Coffee in hand, Opsgenie guides you to your APM tool. You click your way through some dashboards. All was fine until 11 minutes ago. Now the shopping cart service is down. No revenue is coming in. You restart the shopping cart service and the pending transactions start going through. And then your phone buzzes again and the dashboards turn red. Time to revert to yesterday’s version of the service. But that doesn’t work either.
You reluctantly open up your logging tool and start searching. There are thousands and thousands of errors and warnings across the different logs. But they seem mostly normal and harmless. You wish the logs weren’t so noisy. And you know you’re not going back to sleep anytime soon!
Automated root cause analysis right inside Opsgenie
Now imagine this: After being woken up, you open Opsgenie and see this:
And then you click the Timeline and see this:
Bingo! The root case. One of the developers must have accidentally left oomtest running on your production node! It’s that little tool that randomly wakes up and attempts to consume all available memory on a node.
How did the root cause “magically” appear in Opsgenie?

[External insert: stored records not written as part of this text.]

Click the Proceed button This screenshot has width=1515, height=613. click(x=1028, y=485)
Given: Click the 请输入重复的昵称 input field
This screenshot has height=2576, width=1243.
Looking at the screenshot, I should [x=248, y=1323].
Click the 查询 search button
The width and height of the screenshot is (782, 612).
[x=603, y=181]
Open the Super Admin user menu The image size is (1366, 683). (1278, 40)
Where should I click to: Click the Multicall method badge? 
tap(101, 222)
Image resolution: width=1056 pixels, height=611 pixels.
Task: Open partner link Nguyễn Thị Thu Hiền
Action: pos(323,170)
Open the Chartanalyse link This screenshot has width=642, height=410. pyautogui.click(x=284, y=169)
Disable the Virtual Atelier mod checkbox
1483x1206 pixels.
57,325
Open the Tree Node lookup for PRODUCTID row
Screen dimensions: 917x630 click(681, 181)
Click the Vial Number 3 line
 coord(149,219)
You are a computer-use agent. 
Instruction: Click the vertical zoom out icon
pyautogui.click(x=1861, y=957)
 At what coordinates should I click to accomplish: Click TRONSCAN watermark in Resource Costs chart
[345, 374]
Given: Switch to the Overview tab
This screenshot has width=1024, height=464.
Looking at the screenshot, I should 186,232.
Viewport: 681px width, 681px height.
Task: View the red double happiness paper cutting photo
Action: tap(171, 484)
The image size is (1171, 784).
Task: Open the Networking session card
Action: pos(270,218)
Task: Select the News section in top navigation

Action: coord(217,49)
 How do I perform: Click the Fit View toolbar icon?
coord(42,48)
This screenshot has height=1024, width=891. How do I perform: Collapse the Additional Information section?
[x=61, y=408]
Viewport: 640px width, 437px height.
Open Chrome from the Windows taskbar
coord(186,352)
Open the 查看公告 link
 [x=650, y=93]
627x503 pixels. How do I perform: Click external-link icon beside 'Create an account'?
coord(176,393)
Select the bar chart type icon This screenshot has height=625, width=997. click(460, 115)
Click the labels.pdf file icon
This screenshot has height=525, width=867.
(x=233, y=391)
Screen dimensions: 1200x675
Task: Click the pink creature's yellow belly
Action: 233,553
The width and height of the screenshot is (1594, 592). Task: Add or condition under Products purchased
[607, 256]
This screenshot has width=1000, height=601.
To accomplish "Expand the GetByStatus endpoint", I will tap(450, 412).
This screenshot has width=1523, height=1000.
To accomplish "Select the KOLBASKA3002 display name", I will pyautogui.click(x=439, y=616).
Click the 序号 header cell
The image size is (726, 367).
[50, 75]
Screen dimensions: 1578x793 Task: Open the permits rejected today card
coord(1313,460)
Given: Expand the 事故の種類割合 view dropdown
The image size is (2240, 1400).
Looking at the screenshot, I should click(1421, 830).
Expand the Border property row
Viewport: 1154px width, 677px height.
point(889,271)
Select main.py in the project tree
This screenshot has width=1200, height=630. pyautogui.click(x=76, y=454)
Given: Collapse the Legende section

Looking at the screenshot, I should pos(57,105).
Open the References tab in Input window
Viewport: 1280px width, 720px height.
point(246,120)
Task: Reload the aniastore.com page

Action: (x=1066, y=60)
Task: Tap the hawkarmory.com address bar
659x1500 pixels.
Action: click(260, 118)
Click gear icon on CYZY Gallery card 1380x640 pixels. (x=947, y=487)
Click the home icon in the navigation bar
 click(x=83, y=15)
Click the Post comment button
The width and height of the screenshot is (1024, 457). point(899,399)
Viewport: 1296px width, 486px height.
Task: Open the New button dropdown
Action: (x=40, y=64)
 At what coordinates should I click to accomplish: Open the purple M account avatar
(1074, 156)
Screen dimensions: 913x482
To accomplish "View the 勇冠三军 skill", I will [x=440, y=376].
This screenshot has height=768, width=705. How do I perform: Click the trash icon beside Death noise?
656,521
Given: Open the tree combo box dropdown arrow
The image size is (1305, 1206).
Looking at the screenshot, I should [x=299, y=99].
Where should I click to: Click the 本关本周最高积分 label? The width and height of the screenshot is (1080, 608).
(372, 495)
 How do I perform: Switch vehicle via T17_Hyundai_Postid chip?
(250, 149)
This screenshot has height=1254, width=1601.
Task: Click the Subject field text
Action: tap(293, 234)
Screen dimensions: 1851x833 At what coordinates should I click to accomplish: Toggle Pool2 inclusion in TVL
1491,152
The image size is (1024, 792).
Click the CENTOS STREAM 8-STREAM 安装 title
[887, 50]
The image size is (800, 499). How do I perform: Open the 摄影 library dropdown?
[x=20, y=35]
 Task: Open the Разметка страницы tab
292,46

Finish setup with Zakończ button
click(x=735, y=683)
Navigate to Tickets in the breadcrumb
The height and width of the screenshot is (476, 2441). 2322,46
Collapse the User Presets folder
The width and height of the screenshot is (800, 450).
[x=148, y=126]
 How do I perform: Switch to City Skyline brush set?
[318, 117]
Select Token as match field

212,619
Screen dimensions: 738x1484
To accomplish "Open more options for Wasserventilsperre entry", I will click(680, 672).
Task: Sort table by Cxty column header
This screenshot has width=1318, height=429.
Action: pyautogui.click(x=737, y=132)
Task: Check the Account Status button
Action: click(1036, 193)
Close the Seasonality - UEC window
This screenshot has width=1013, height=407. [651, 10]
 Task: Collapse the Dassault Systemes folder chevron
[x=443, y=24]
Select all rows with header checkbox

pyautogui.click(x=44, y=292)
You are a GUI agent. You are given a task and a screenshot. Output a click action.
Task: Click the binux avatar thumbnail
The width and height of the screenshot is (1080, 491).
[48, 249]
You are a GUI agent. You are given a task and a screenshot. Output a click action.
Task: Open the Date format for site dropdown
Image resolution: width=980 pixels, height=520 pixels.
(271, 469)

Quick background. Zebrium uses unsupervised machine learning to automatically find incident root cause by looking for hotspots of correlated anomalous patterns in logs and metrics (you can read all about it here). Zebrium can perform its own detection, but it can also take a “signal” from an external application and use that as a trigger to generate a root cause report.
With the Zebrium / Opsgenie integration, the signal to provide a root cause report comes from Opsgenie. The process looks like this. Refer to the picture above:
- An APM (or other) tool detects a problem (in this case, a threshold has been exceeded) and opens an Opsgenie incident. The pager goes off and the on-call SRE is woken up.
- Opsgenie automatically sends a signal to Zebrium requesting a root cause report.
- Zebrium responds with a summary of the root cause report and adds it to the already opened incident.
- On-call SRE now understands what happened, fixes the issue and goes back to sleep!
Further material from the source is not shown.